Exercise details: Rename "picker" to "selector" in the rows from the start up to and including the line with "pyautogui.click(x=17, y=563)", and give those lines again with nothing else changed.
---
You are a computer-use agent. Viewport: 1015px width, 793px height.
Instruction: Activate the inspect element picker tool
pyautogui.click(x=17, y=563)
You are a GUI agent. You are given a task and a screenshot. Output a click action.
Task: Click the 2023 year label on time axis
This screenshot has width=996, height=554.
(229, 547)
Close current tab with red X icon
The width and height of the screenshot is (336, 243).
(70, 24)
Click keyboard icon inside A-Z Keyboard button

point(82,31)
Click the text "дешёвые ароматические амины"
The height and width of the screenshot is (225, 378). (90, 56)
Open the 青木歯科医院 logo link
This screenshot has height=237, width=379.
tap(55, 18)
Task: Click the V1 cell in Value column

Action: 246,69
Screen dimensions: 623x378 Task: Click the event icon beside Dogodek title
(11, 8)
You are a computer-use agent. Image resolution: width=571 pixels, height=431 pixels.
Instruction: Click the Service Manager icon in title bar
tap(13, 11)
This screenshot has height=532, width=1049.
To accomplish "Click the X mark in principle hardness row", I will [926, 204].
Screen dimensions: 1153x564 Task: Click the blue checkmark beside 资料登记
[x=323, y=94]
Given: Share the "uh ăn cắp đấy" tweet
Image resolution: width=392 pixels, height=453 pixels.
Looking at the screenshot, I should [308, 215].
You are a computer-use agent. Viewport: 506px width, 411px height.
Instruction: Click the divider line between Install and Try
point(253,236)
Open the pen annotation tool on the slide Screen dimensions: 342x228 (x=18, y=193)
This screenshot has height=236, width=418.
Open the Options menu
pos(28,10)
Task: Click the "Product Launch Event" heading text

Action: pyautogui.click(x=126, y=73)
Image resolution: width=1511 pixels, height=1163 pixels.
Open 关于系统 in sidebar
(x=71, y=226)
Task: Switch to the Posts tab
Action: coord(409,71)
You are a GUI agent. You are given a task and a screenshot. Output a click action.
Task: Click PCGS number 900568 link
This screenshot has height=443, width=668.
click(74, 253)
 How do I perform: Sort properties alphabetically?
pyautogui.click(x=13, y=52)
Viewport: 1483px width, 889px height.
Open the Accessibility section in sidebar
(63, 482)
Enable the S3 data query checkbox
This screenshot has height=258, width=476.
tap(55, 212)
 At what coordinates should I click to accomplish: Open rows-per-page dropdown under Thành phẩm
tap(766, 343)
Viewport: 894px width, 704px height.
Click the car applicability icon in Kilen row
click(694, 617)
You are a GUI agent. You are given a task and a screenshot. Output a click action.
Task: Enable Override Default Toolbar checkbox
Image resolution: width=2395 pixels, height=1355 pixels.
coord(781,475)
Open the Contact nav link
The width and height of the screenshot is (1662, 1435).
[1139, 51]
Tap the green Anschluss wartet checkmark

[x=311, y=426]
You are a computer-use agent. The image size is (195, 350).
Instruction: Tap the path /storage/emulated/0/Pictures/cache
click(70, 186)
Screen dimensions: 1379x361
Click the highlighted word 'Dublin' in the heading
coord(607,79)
---
Solution:
You are a computer-use agent. Viewport: 1015px width, 793px height.
Instruction: Activate the inspect element selector tool
pyautogui.click(x=17, y=563)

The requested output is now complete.